Haven't saved for retirement? Don't wait another day
By Mindy Fetterman
USA Today
Say you know you aren't saving enough money for retirement. And when you think a few decades ahead, your financial outlook doesn't look promising.
What should you do?
First, if you have kids, turn to them right now and make them start saving while they're young. Not because it's good for their soul, or because it's a form of personal discipline that proves they've got what it takes to succeed.
No, the reason is the dazzling magic of compounding — the math that makes money that's invested early grow at an accelerating rate.
If you're 20 years old and you save $100 a month in an investment that earns an average 7 percent a year until you retire at 65, you'll end up with $381,472. If you wait until you're 40 to start saving $100 a month, you'll have only $82,056.
If you wait until 50 ... well, you get the point.
"You can't make up for lost time," says Michael Book, managing partner at Lenox Advisors, a wealth management firm. "People keep thinking, 'There's time for me, there's time for me.' "
But say you're a world-class procrastinator. Suppose you didn't start saving at all for retirement when you were younger. And now you're only a few decades or a few years from retirement. Is there anything to be done?
Financial planners say, yes. But you have to do something. Cut spending on something. And turn it into saving something.
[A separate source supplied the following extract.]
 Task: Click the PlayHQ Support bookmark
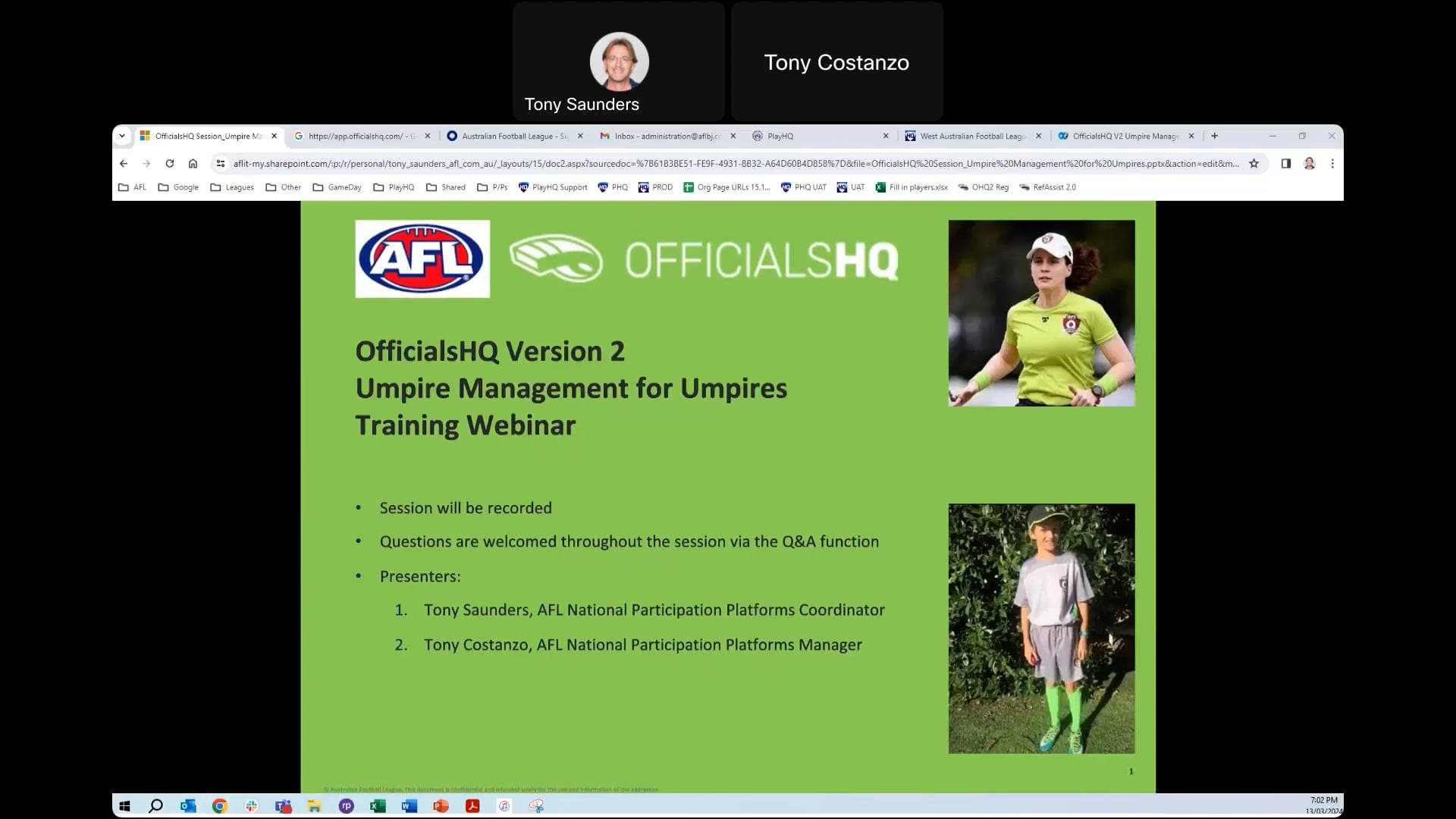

"One hurdle we run into all the time — and I'm as guilty as anyone — is we think we need to do it all," says Gerri Detweiler, an adviser at Credit.com, a consumer Web site. "If we can't save 10 percent of our salary, then we don't do anything. But small changes can add up."
If you've procrastinated, here's what you can do:
• Save in a 401(k) account.
If your company offers a 401(k) retirement plan, be sure you're saving at least the portion that your company will match. Many employers match 50 percent of your contribution, up to 6 percent of your salary. That magnifies your savings with little effort on your part, says Book of Lenox Advisors. The maximum you can save in a tax-deferred 401(k) is $15,500 in 2008. (Some companies restrict the percentage of pay that "highly compensated" employees can invest in a 401(k) if not enough lower-paid workers participate in the plan.)
"If you can afford to do the max, be sure you do," Book says.
• Save the "catch-up" amount.
People 50 and older can put an additional $5,000 a year in their 401(k)s. If you do so each year from age 50 to 65, earning an average of 7 percent a year, it would equal $128,000 in savings, Book says. "It's another $425 a month in retirement income you get without even touching your principal," Book says. (That's if you take out no more than 4 percent a year from savings once you retire.)
• Save automatically.
Once you've contributed retirement savings at the maximum level, consider setting up payroll deductions for other accounts, such as an emergency savings account or one for education expenses. "Get in the habit of saving," Detweiler says.
• Cut small expenses.
Feel that you don't have any money left over to save? Don't want to make drastic changes in your lifestyle? Consider cutting back on small expenses, such as smoking or daily lattes at work. Alan Skrainka, chief market strategist at Edward Jones brokerage, says he uses the "two-pack-a-day" analogy when talking to teenagers about saving.
"If you smoke two packs a day, at $3.25 a pack, that's $182 a month," he says.
If you invest that money from the time you're 18 until you're just 22 and earn an average 8 percent annual return, you'd have $10,255 - or "enough for a down payment on a new car."
• Trim big expenses.
Look at what you spend money on and cut back on the big costs, such as entertainment and random shopping. "It doesn't matter if it's $75 jeans, an iPod or your choice of restaurant. You can cut back and save a lot," Skrainka says.
Try to use cash, rather than credit cards, for major purchases. "If you buy a new Dell computer for $1,200 and charge it, you'll end up paying $1,000 more for it with interest," he says.
• Consider working longer.
If you're a fiftysomething who hasn't saved a lot, you probably need to "get your head out of the sand" and figure out what life after 65 is going to look like, says Book, of Lenox Advisors. You might need to work longer so you don't spend down your savings. That means not retiring at 62, when you first qualify for Social Security, but rather waiting until 65. Or keeping a part-time job for years into the future, he says.
Also, start looking around now for a lower-cost lifestyle in retirement.
"You have to be realistic," Book says. "Don't show up at 64, hand in your resignation at work, and then say, 'What should I do?' "
Finally, if you haven't saved much, don't panic. At almost any age you still have a chance — if you plan wisely — for compound interest to work for you.